If you try this, and it works, let me know. :)

Jay Kominek
The OP said that the sets already exist and that the task is to find the most representative element of a set. What you suggest is not an answer to the question. That being said, adjectives alone will not help in clustering semantically similar nouns because most are just too widely applicable, e.g. 'cute' could be applied to girls, pieces of music, movies, social situations, etc. You need a lot more context such as typical nouns and verbs to make your idea work with at least some accuracy.
ferdystschenko
It certainly does appear that I misread the question. That said, I don't think that broadly applicable adjectives would be a very big deal. If everything is close in the 'cute' dimension, then 'cute' will just end up not having much effect on the clusters.
Jay Kominek
What I was trying to say was that I doubt there are adjectives discriminative for most kinds of concept clusters. Plus I don't a reason why you should limit your features to adjectives when there are other word classes potentially even more descriptive. E.g. animals may co-occur with nouns and verbs like 'forest', 'zoo', 'prey', 'hunt', etc. For a start, I wouldn't even parse the sentences but use a simple n-gram (perhaps even unigram) approach.
ferdystschenko
+3  A: 

It looks like you want to use something like the hypernym/hyponym relationships in WordNet, but without actually using WordNet due to language and domain specific coverage issues? That is, if you had the domain specific hypernym relationships, you could get the "super" representation by just looking for the nearest parent that subsumed all of the words in the list, or the nearest node that was equal to one of the list words and subsumed all of the others.
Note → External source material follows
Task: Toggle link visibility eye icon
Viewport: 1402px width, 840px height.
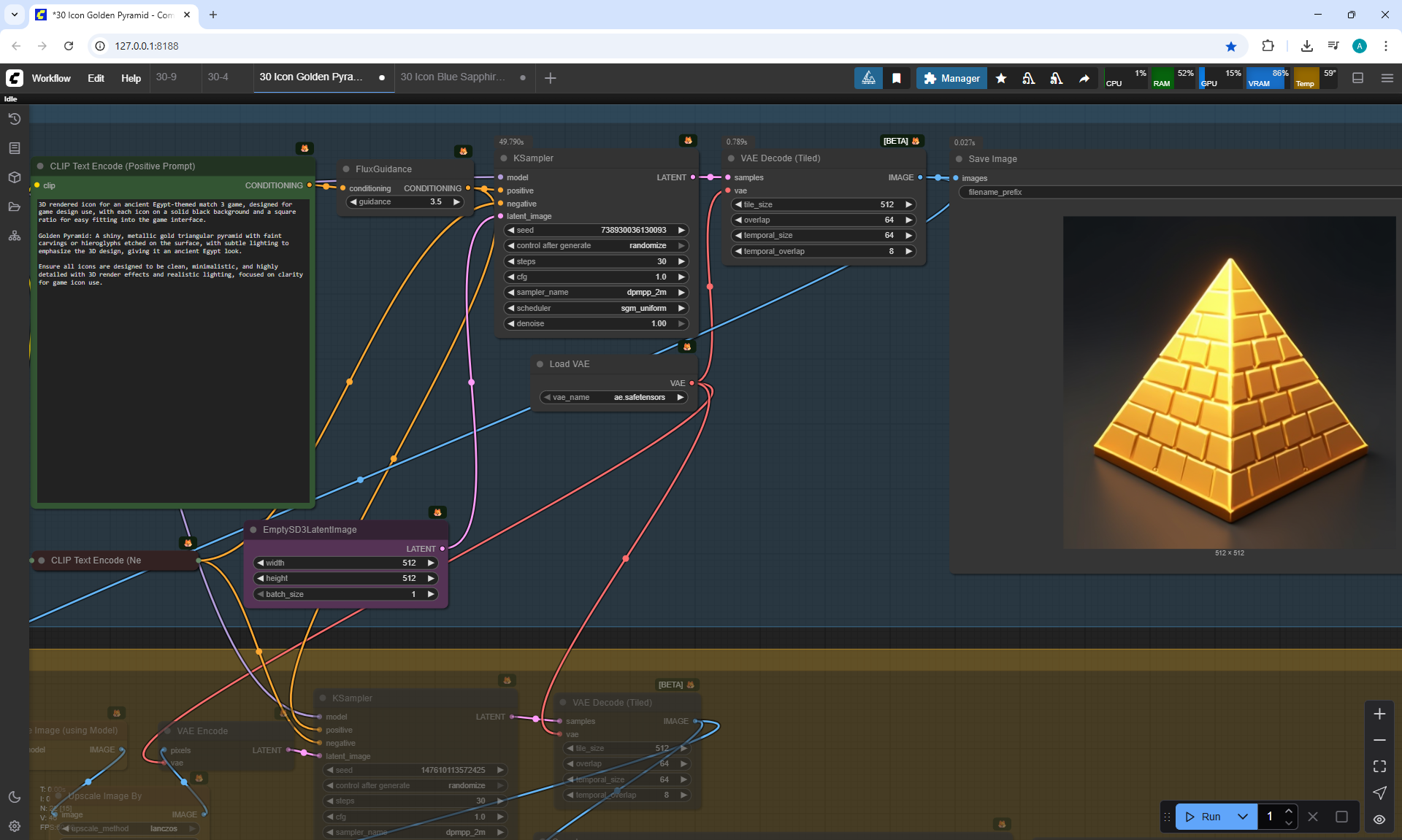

To start, I would first point out that WordNets are actually available for many of the worlds major languages see the list at Global WordNet.

To get domain specific hypernym relationships, you could use the technique presented in Snow et al.'s Learning syntactic patterns for automatic hypernym discovery. That is, you could start off with a small list of seed hypernyms, and then use them to train a classifier to detected the hypernyms in a corpus. You would then run this classifier over data from your domain in order to build a list of domain specific hypernym pairs.